1～5:假手術組、模型組、丙泊酚低劑量組、丙泊酚中劑量組、丙泊酚高劑量組圖3 各組UCP2、NF-κB、NLRP3蛋白表達

3 討 論

I/R損傷是一種復雜的生理病理過程,神經炎癥、氧化應激、線粒體功能障礙等共同導致了缺血區神經元死亡,造成局部梗死。本研究顯示無論是否經歷丙泊酚治療,I/R模型大鼠腦組織都出現了局部梗死區域。與臨床CT診療中腦實質密度降低,呈片狀或斑片狀低密度影現象匹配〔8〕。腦組織作為機體活動的高級指揮中心,局部梗死必然會造成行為活動障礙,出現各種神經功能損傷。
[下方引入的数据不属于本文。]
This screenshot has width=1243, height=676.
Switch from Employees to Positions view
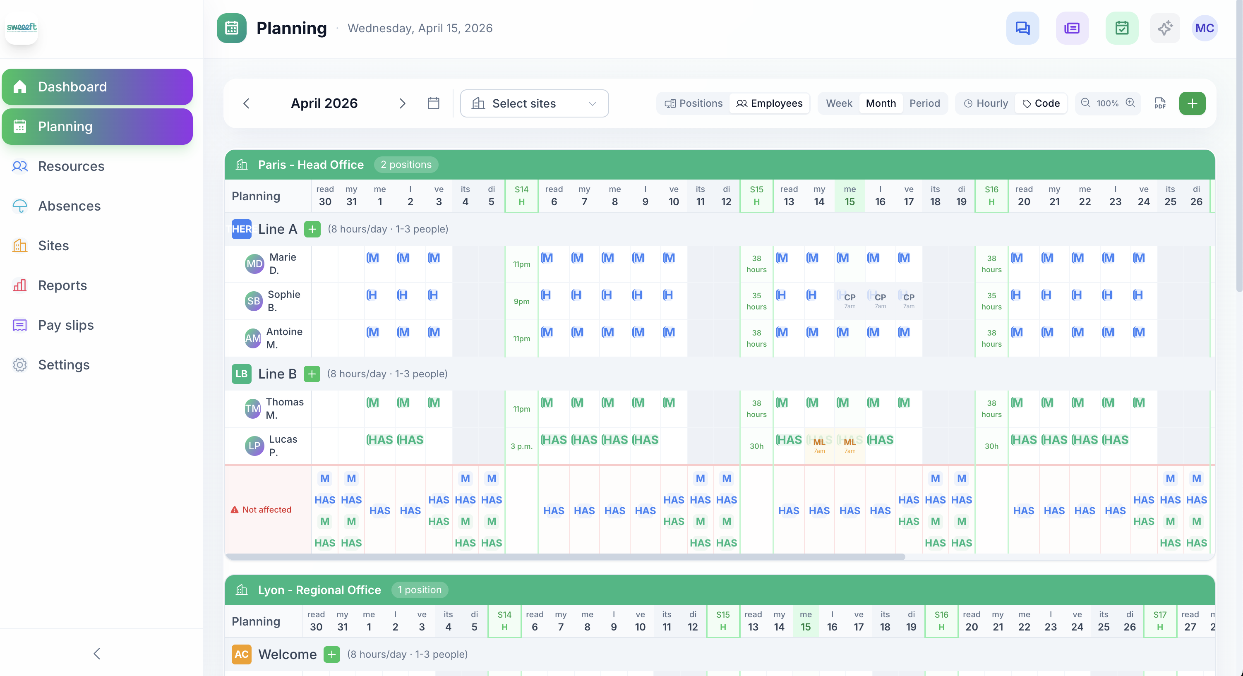693,103
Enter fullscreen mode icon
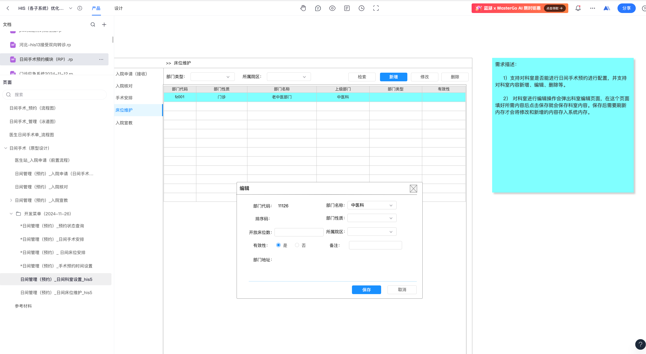Screen dimensions: 646x354 tap(376, 8)
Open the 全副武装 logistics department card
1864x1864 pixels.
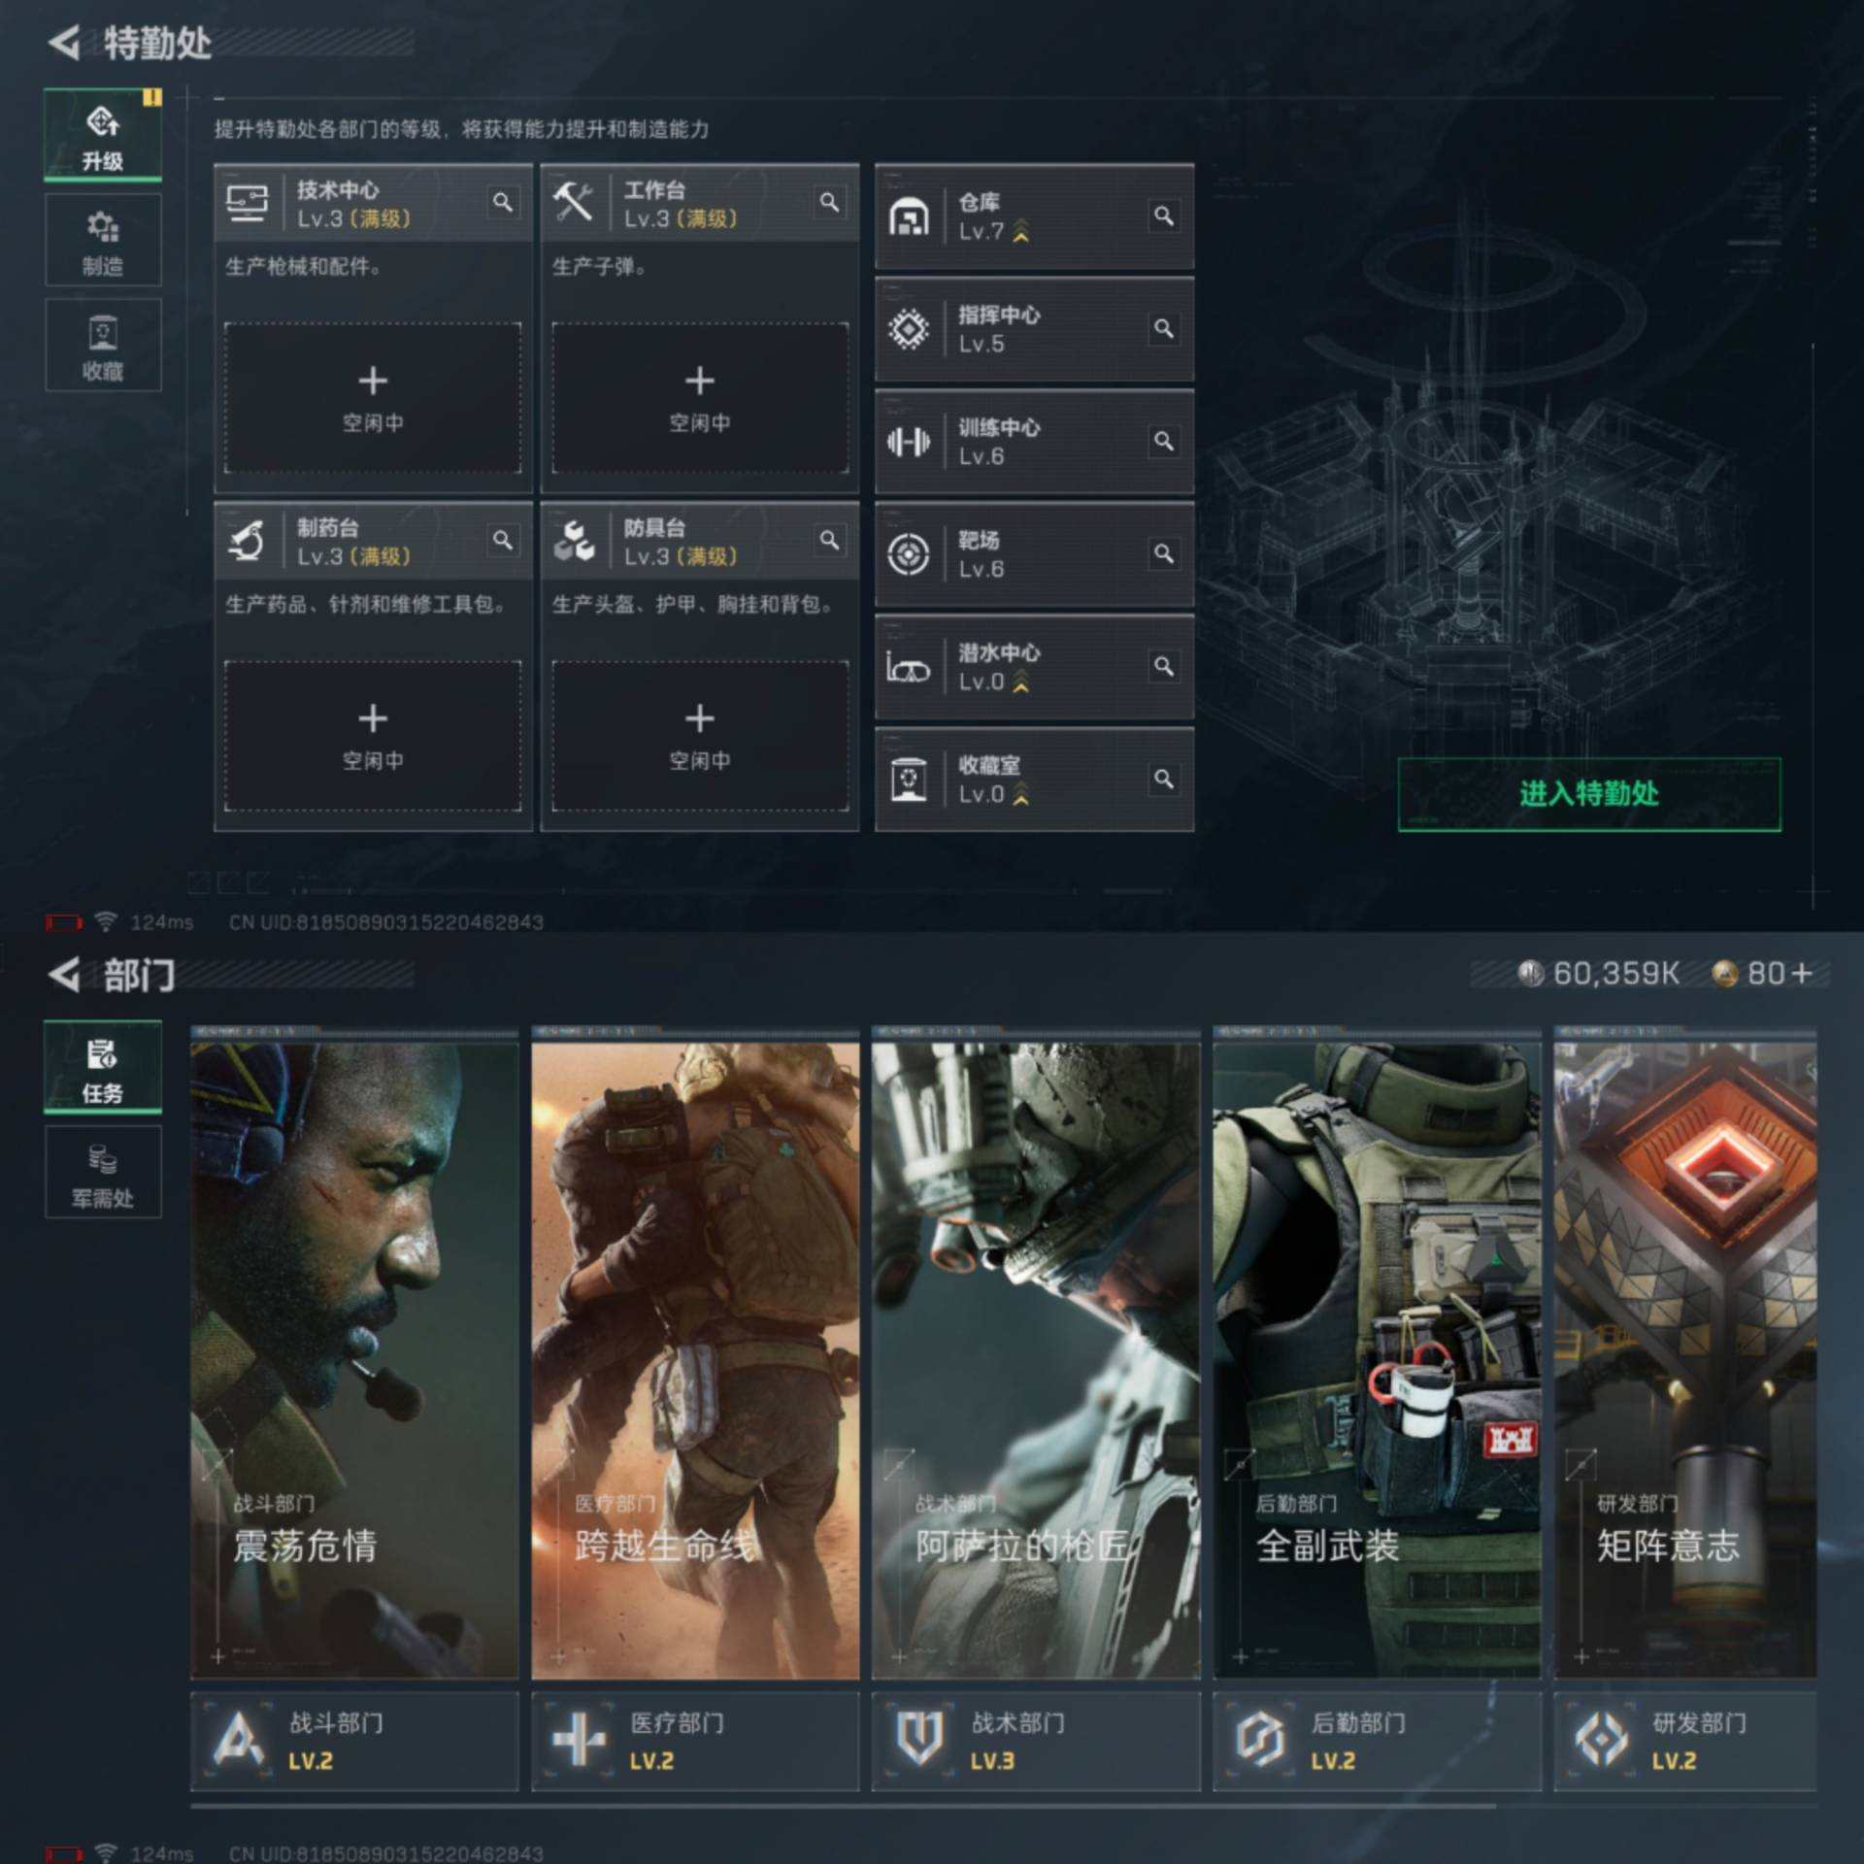click(x=1376, y=1359)
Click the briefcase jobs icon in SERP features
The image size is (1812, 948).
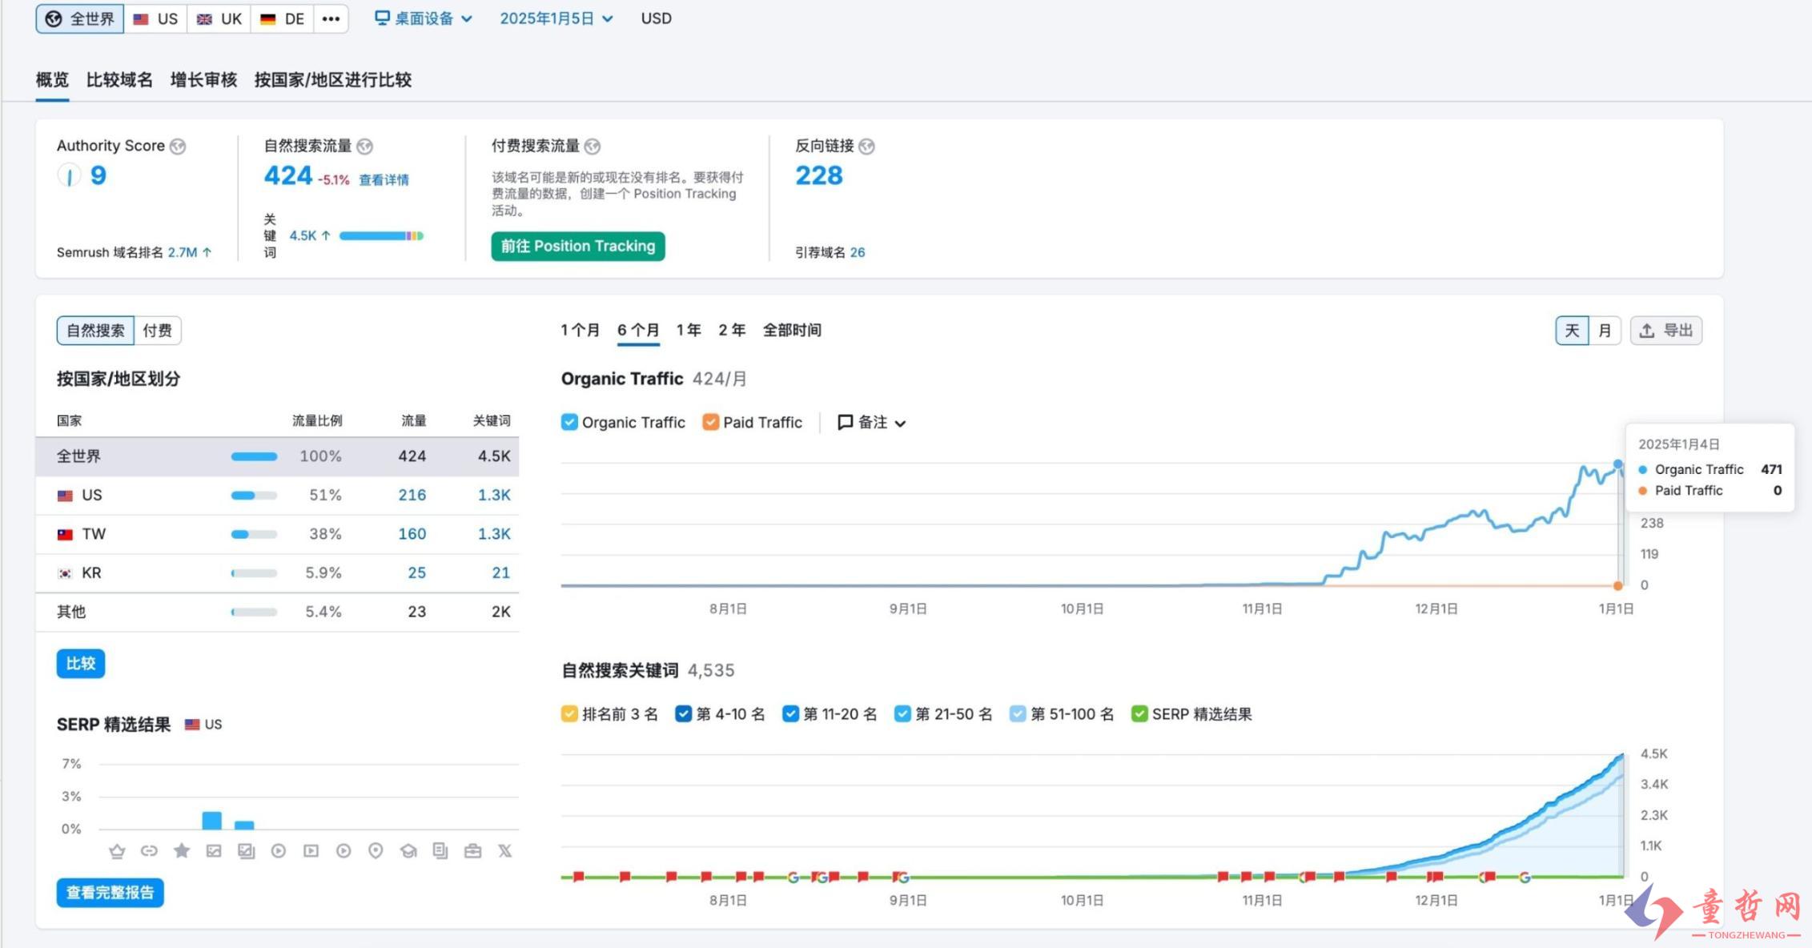coord(472,851)
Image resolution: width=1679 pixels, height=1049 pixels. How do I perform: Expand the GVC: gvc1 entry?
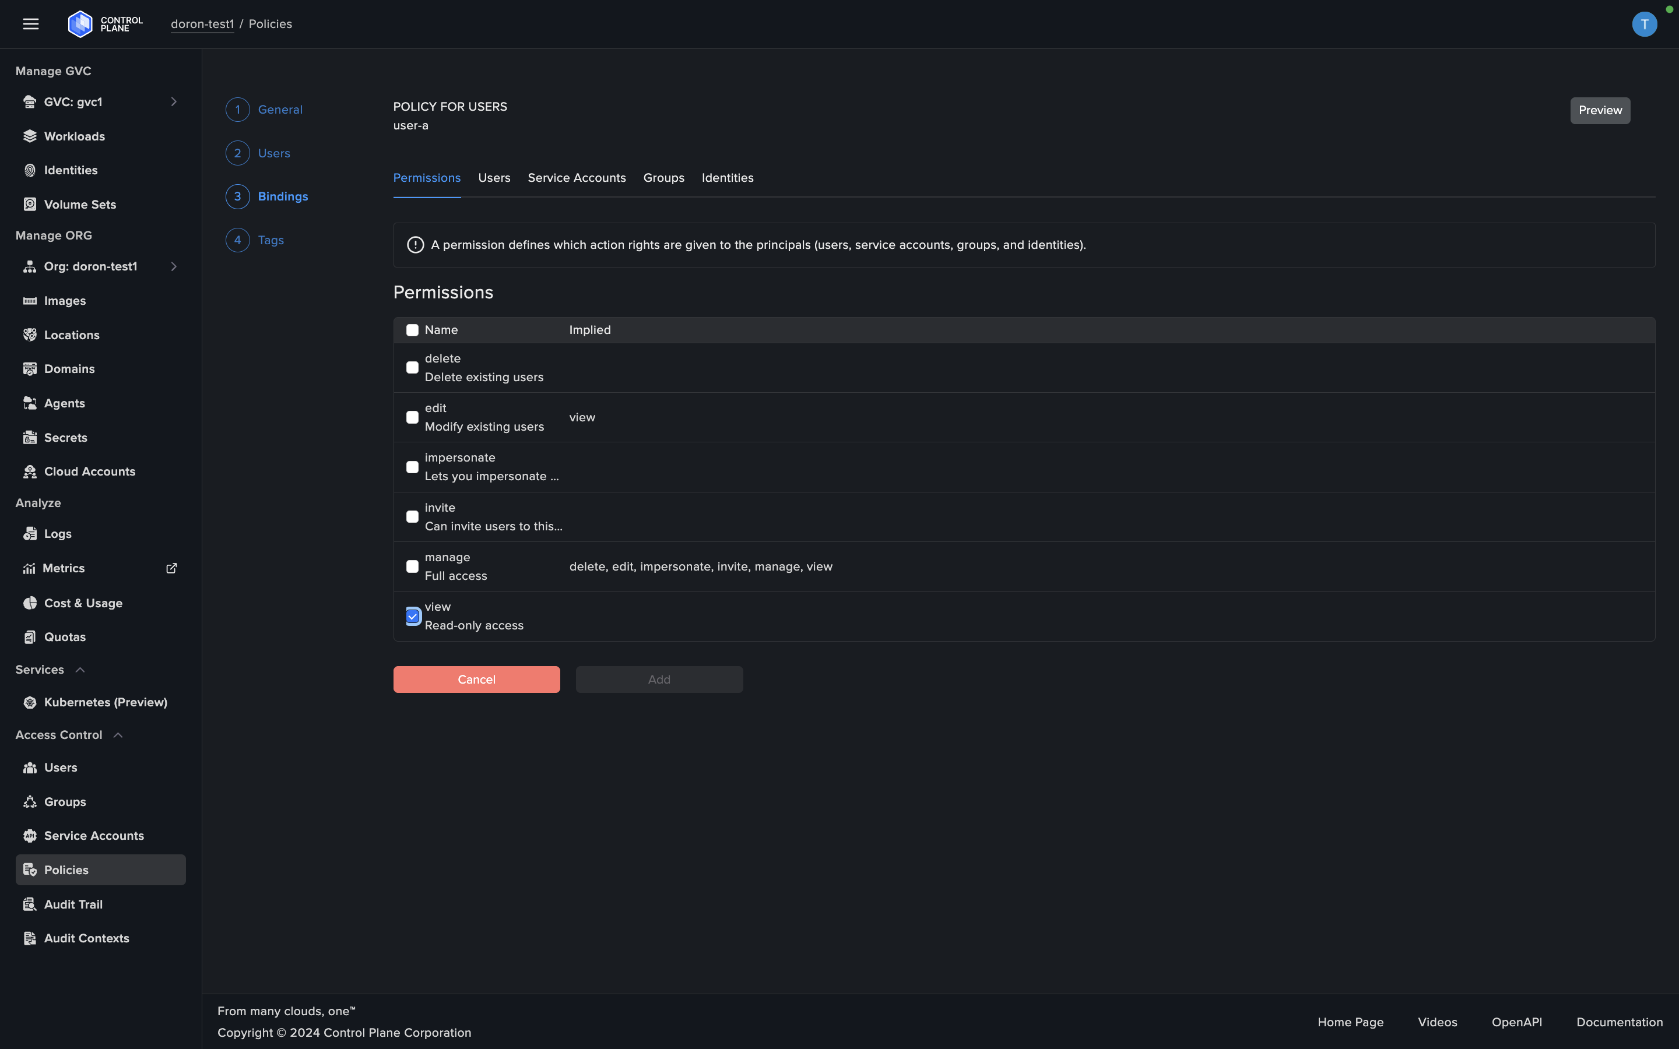pos(173,101)
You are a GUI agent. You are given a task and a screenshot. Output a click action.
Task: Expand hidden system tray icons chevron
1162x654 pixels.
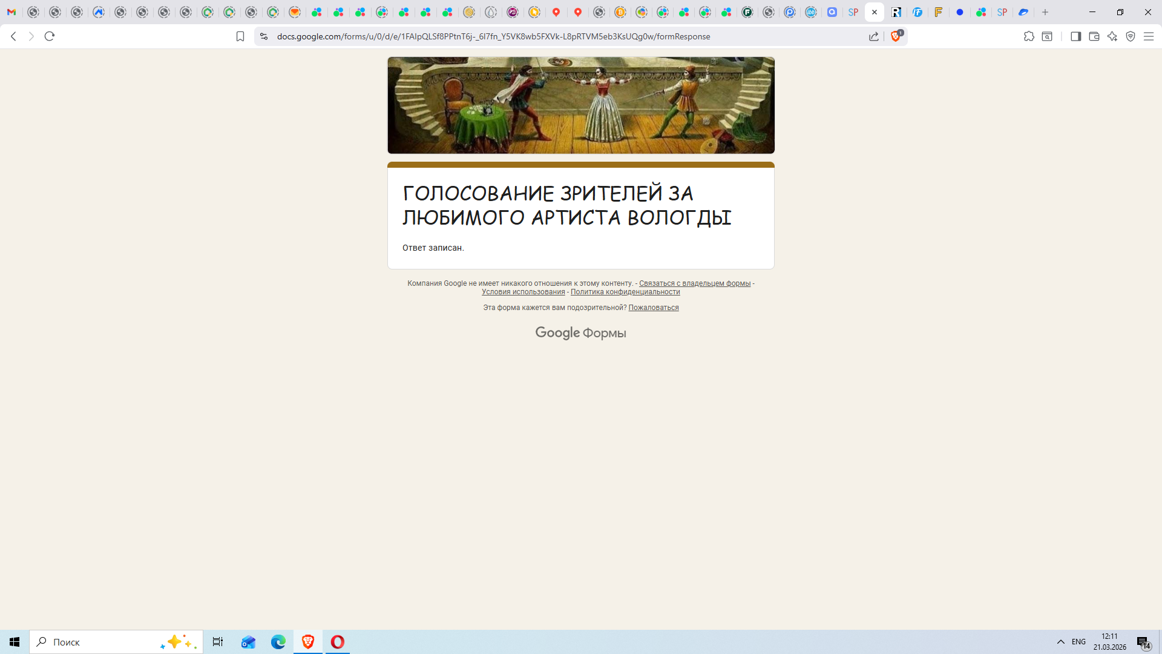[x=1061, y=642]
本研究中,神經功能評分顯示模型組大鼠右前肢無法完全伸展,僅能向一側轉圈,且側推易跌倒,甚至有半側癱瘓的現象。這些癥狀對應了臨床腦卒中患者預后常見的機體平衡能力弱,肢體行為遲緩甚至癱瘓的情況〔9〕。與此同時,以上結果與文獻中大鼠I/R模型癥狀一致〔10〕,因此本研究I/R損傷模型構建成功。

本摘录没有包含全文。